In the late sixties,
Monocle
folded. I wasn’t surprised. My assurances to Navasky about his not needing a sense of humor had been quite insincere. Also, I had once observed the advertising manager’s reaction to being phoned at the
Monocle
office by a prospective advertiser: “Take a message,” he hissed at the secretary, as he bolted toward the door. “Tell him I’m in the bathroom. Get rid of him.” Then, only about ten years later, Navasky fetched up as the new editor of
The Nation
. It was difficult for me to imagine that he would dare pay Gray Lady rates at a magazine of national reputation—even a money-losing magazine of national reputation. (Historians tell us that
The Nation
was founded many years ago in order to give a long succession of left-wing entrepreneurs the opportunity to lose money in a good cause.)
The Nation
, after all, had always railed against bosses who exploit workers. I thought about Navasky’s stewardship of
Monocle
for a while, and then sat down to write him a letter of congratulations on being named editor of
The Nation
. It said, in its
entirety, “Does money owed writers from
Monocle
carry over?” I received no reply.

I realize that this history with Navasky is one reason for speculation by scholars in the field about the sort of negotiations that could have led to my agreeing to do a column for
The Nation
. (“If he got caught by Navasky twice, he must be soft in the head.”) The entire tale can now be told. The negotiations took place over lunch at a bar in the Village. I picked up the check. I had asked Navasky beforehand if he minded my bringing along my wife, Alice. I figured that she would be a reminder that I was no longer the carefree young bachelor who barely complained about being stiffed regularly by the
Monocle
bookkeepers, but a responsible married man with two daughters and an automatic washer-dryer combination (stack model). Navasky, the cunning beast, said Alice would be most welcome. He knew her to be a sympathetic soul who somehow saw a connection in his saving money on writers and the possibility that he might buy a new suit.

Once we had our food, Navasky made his first wily move. He suggested two very specific ideas for regular columns I might be interested in writing for
The Nation
—both of them of such surpassing dumbness that I long ago forgot precisely what they were. One of them, it seems to me, was on the practical side—a weekly gardening column, maybe, or a column of auto repair hints.

“Those are the silliest ideas I ever heard,” I said, with relief. “The only column I might like to do is so far from Wobbly horticulture, or whatever you have in mind, that I don’t mind mentioning it because you obviously wouldn’t be interested—a thousand words every three weeks for saying whatever’s on my mind, particularly if what’s on my mind is marginally ignoble.” As long as I was safe from an agreement, I thought I might as well take advantage of one of those rare opportunities to say “ignoble” out loud.

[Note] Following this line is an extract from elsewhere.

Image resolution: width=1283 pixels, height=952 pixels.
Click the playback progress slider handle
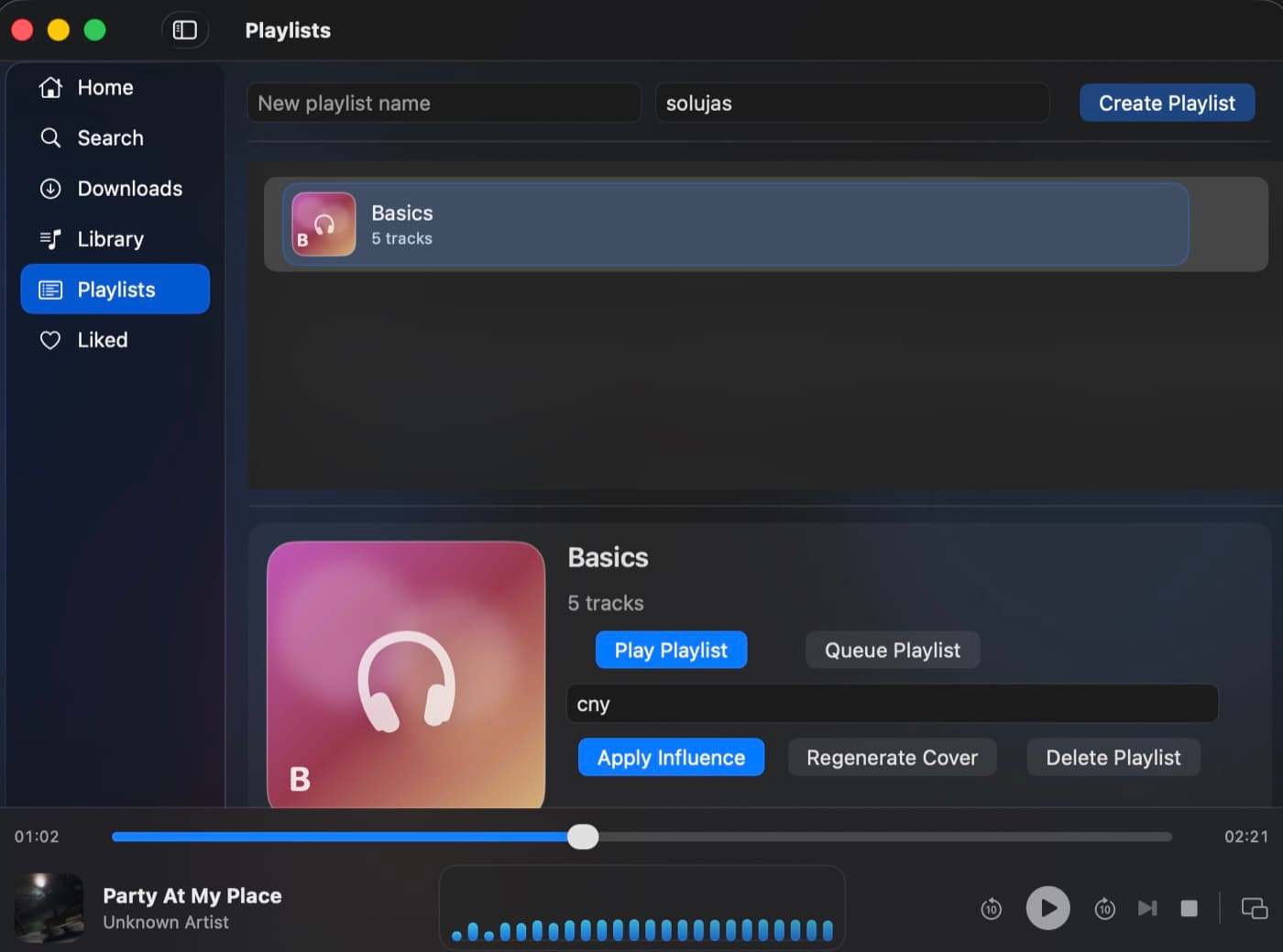tap(583, 837)
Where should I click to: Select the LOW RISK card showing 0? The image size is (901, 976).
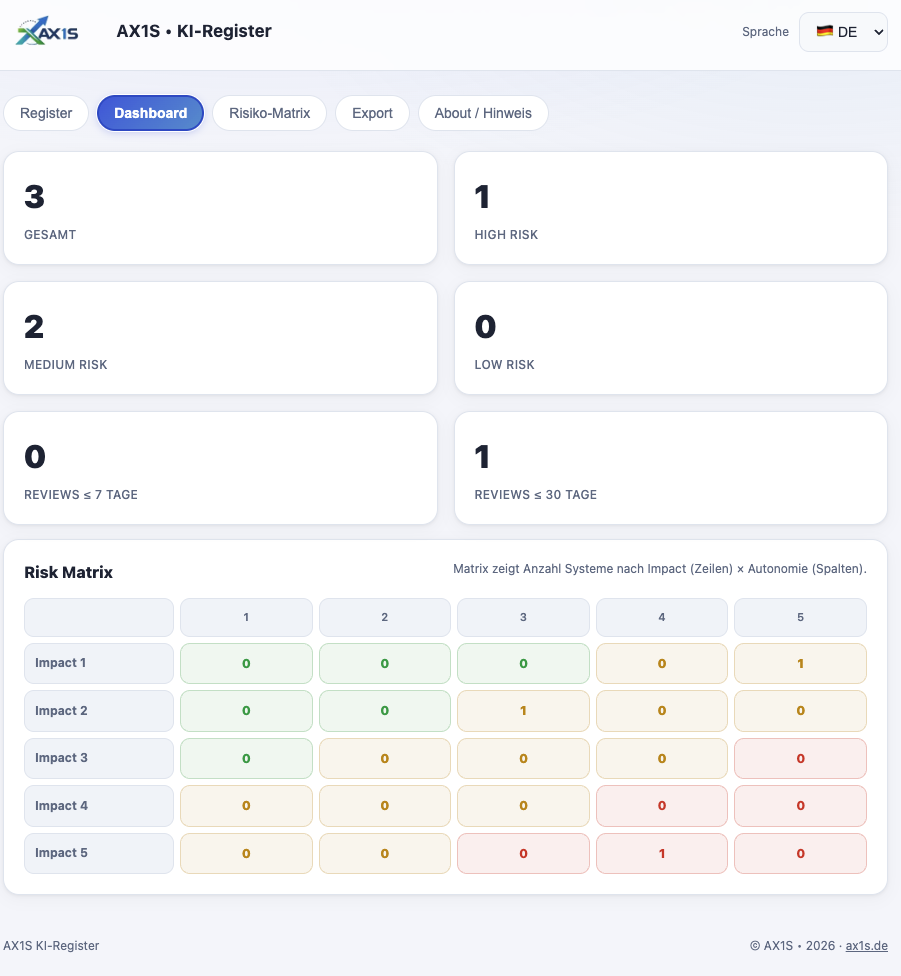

“It’s a deal,” the crafty Navasky said, putting down the hamburger I was destined to pay for and holding out his hand to shake on the agreement. Caught again.

“I hate to bring up a subject that may cause you to break out in hives,” I said, “but what were you thinking of paying me for each of these columns?” I reminded him of the responsibilities of fatherhood
and the number of service calls necessary to keep a stack-model washer-dryer in working order.

“We were thinking of something in the high two figures,” Navasky said.

I remained calm. The sort of money we were discussing, after all, was already a step up from
Monocle
rates. The only check I ever received from
Monocle
—for presiding over a panel discussion in an early issue—was for three dollars. (“Well, it’s steady,” I said when Navasky later asked if I would run similar discussions as a monthly feature of
Monocle
. “A person would know that he’s got his thirty-six dollars coming in every year, rain or shine, and he could build his freelance on that.”) Still, I felt a responsibility to do some negotiating.